Materials and Techniques: Environmental studio practices, acrylic painting, digital photography, drawing using graphite and artist-made applewood and cedar wood charcoal, paint brushes, upcycled and reimagined painting tools (ex. paper tubes, drinking straws, cedar bows, marbles, toy cars, bubble wrap, string, soft plastics and more), painting on manila paper, watercolour paper and large format bristol paper, upcycled sculpture using upcycled-soft plastics and LED string lights.

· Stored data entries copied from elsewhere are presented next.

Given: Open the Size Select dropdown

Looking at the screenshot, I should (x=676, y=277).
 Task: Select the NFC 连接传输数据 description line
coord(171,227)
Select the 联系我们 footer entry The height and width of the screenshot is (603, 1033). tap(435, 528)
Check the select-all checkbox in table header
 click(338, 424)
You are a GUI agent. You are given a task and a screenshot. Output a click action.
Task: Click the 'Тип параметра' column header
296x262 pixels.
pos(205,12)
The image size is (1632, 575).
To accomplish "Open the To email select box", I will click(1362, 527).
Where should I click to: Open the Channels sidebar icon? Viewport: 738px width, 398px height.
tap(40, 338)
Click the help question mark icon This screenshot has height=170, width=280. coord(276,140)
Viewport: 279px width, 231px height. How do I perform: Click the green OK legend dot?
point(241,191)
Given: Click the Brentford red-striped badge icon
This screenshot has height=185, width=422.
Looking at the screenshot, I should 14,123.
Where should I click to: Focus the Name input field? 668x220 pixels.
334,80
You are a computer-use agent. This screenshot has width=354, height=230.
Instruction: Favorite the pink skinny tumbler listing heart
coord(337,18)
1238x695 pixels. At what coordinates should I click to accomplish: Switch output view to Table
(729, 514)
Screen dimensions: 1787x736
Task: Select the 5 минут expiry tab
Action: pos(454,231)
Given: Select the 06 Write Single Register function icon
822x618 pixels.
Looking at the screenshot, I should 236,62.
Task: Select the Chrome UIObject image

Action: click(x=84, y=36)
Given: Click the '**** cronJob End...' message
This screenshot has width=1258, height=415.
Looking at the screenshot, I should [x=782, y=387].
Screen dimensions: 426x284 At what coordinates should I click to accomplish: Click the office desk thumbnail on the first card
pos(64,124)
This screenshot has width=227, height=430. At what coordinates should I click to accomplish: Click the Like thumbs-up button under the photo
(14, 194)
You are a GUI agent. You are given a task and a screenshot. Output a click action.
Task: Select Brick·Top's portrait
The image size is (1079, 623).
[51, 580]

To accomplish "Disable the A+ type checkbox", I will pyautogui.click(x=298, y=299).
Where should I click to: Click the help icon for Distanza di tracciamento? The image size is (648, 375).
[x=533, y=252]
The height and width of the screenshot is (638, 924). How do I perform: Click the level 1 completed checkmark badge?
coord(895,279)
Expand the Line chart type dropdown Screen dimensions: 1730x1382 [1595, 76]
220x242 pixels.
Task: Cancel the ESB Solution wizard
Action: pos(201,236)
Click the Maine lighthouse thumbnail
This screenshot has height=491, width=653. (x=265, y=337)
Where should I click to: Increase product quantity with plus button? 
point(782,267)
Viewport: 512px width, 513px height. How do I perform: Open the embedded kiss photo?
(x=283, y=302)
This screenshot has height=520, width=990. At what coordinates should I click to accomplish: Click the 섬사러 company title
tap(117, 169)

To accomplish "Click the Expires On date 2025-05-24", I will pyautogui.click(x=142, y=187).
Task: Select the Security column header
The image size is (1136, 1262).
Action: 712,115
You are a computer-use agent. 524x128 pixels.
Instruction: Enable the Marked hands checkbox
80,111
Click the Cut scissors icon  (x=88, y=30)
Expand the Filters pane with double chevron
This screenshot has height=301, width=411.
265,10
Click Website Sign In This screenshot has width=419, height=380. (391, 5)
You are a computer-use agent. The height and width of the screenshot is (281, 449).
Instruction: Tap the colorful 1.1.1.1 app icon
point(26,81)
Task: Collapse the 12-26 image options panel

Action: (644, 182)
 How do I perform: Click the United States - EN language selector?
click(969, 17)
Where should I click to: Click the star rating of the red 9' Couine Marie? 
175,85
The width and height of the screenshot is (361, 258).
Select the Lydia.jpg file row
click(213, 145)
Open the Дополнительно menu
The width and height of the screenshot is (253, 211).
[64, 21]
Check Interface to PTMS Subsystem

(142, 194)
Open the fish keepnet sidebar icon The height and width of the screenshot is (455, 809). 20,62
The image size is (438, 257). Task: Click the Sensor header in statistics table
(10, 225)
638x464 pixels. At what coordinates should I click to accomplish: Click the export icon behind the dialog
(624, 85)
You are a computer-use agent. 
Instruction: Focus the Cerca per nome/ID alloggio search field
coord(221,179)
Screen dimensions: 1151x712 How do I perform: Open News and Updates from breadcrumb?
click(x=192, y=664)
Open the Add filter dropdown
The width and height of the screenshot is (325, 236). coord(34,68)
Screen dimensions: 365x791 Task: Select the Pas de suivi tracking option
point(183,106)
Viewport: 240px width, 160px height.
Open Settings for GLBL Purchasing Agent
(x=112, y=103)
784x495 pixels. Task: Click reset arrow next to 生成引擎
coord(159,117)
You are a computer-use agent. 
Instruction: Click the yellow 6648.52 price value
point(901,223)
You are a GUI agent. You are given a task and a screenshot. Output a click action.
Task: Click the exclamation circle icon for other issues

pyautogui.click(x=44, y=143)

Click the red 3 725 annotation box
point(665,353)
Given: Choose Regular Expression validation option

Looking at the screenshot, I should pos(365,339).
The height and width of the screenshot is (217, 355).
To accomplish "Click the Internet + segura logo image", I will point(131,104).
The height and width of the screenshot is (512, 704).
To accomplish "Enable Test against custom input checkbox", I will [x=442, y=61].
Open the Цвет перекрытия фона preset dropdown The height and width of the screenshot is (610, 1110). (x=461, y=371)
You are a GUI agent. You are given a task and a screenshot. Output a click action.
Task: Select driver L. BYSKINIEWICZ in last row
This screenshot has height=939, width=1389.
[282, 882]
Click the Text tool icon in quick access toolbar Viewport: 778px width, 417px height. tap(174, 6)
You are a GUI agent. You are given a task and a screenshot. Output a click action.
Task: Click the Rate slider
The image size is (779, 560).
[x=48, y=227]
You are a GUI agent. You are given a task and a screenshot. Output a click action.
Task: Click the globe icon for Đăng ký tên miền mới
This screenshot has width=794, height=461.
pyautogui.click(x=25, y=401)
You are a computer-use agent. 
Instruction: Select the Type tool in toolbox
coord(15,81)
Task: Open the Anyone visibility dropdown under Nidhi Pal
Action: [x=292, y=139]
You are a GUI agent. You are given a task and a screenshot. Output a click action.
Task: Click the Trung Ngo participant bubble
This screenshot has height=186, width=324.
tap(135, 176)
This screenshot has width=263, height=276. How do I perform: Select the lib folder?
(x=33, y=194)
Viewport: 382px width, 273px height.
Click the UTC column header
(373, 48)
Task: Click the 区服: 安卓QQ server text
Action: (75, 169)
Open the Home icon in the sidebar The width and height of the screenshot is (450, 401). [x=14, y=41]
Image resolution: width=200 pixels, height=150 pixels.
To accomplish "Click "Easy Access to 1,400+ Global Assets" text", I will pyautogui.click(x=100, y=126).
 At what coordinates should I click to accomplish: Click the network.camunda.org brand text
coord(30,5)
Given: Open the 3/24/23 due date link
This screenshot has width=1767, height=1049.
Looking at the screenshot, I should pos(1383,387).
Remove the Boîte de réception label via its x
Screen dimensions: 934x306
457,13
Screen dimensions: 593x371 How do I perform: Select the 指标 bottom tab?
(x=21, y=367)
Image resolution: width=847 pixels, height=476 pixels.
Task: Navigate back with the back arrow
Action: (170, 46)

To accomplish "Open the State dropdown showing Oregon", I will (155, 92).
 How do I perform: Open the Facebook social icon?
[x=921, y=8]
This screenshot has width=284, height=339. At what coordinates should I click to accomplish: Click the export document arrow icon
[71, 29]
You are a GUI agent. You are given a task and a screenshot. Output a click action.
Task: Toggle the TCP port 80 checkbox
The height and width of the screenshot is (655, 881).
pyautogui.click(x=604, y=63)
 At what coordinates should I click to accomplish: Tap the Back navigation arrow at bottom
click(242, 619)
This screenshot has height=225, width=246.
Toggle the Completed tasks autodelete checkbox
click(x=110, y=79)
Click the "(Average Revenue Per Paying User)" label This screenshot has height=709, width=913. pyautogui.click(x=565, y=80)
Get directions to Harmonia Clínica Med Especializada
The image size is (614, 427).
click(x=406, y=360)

Over the school year, students and teachers from Lord Beaconsfield Elementary engaged with community-based artistic inquiry, self-expression and art therapy techniques with interdisciplinary artist Kathryn Wadel. Bridging their environmental studio practices from the school-wide project Ripple Effects (2023/24), students were invited to engage with contemporary approaches to art making with plastic. From acrylic paints to upcycled everyday materials, young artists explored our plastic world within the framework of community-care and environmental stewardship. At the confluence of the chorts’ studio practices and artistic processes, the students’ works demonstrate moments of community care, creative curiosity, self expression and connections to the physical world.
In the studio we decolonized the notion of gift giving and receiving – redefining “gifts” not as objects, but as actions in reciprocity. What unique gifts do we have to share with the world? Students thought deeply and expressed their experiences, perspectives, skills, and actions in reciprocity with community and nature. In the studio, Kat invited students to create individually in their manila paper sketchbooks and as a community on larger print-making paper to foster deeper connections with peers and the environment through studio practices.
Each cohort was invited to engage with the environmental impact involved in art-making practices and navigate the life-cycle inherent to materiality.They were introduced to microplastics found in acrylic paints and how to “mico”-manage and repurpose plastic waste through artistic practices. Where do our materials come from? How do we use them? Where do they go once we are done? Is that the end or the beginning of something new?
Culminating in a pop-up exhibition at the school the students’ work was displayed to activate areas of the school through artistic intervention.Transforming the school hallways, students’ artwork creates moments of pause, reflection and connection. Situated within social-practice art, their artwork activates institutional school spaces with artistic interventions to foster new ways of seeing and being – shifting our personal and communal relationships with the space and how we choose to inhabit it for today and for future generations.